▸ **Dataset entries**:
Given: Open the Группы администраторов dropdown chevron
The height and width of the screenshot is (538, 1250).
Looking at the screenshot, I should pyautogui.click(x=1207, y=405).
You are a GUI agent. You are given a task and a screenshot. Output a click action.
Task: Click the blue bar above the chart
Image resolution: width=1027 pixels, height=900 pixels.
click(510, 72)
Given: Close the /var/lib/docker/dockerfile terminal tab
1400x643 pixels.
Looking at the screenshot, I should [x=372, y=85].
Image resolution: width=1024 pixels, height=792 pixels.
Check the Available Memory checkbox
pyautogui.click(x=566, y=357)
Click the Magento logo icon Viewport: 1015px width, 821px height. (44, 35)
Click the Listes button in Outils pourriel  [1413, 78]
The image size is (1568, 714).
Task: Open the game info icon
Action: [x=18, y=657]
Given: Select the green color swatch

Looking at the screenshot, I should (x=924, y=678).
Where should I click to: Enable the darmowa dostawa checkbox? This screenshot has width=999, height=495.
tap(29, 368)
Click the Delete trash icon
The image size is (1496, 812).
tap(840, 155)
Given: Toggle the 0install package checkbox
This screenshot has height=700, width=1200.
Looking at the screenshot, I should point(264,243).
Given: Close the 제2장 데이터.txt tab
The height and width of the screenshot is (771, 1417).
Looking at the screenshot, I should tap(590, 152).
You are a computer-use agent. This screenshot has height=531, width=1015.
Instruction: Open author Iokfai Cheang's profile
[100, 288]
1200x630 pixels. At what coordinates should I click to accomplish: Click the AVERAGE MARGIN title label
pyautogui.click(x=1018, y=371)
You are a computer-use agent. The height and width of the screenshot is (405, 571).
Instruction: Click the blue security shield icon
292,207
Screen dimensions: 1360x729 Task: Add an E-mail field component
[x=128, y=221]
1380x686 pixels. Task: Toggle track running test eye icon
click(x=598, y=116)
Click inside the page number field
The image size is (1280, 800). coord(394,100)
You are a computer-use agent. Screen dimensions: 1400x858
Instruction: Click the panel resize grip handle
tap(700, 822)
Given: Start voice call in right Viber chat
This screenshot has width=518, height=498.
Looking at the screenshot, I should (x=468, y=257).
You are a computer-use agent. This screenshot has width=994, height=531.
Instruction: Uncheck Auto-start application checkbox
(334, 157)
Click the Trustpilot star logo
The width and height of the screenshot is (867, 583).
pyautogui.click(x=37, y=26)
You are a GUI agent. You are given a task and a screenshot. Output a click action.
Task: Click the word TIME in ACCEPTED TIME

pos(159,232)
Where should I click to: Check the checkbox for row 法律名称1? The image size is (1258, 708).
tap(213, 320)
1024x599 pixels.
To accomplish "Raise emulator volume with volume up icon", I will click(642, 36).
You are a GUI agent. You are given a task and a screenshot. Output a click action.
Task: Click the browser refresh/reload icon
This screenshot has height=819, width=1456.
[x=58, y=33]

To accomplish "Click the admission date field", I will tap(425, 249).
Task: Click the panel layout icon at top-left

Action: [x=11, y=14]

▸ **Problem requirements**: Locate the word "logo" in the data above. Copy every line carrying it.

▸ **Expected output**:
Click the Magento logo icon Viewport: 1015px width, 821px height. (44, 35)
Click the Trustpilot star logo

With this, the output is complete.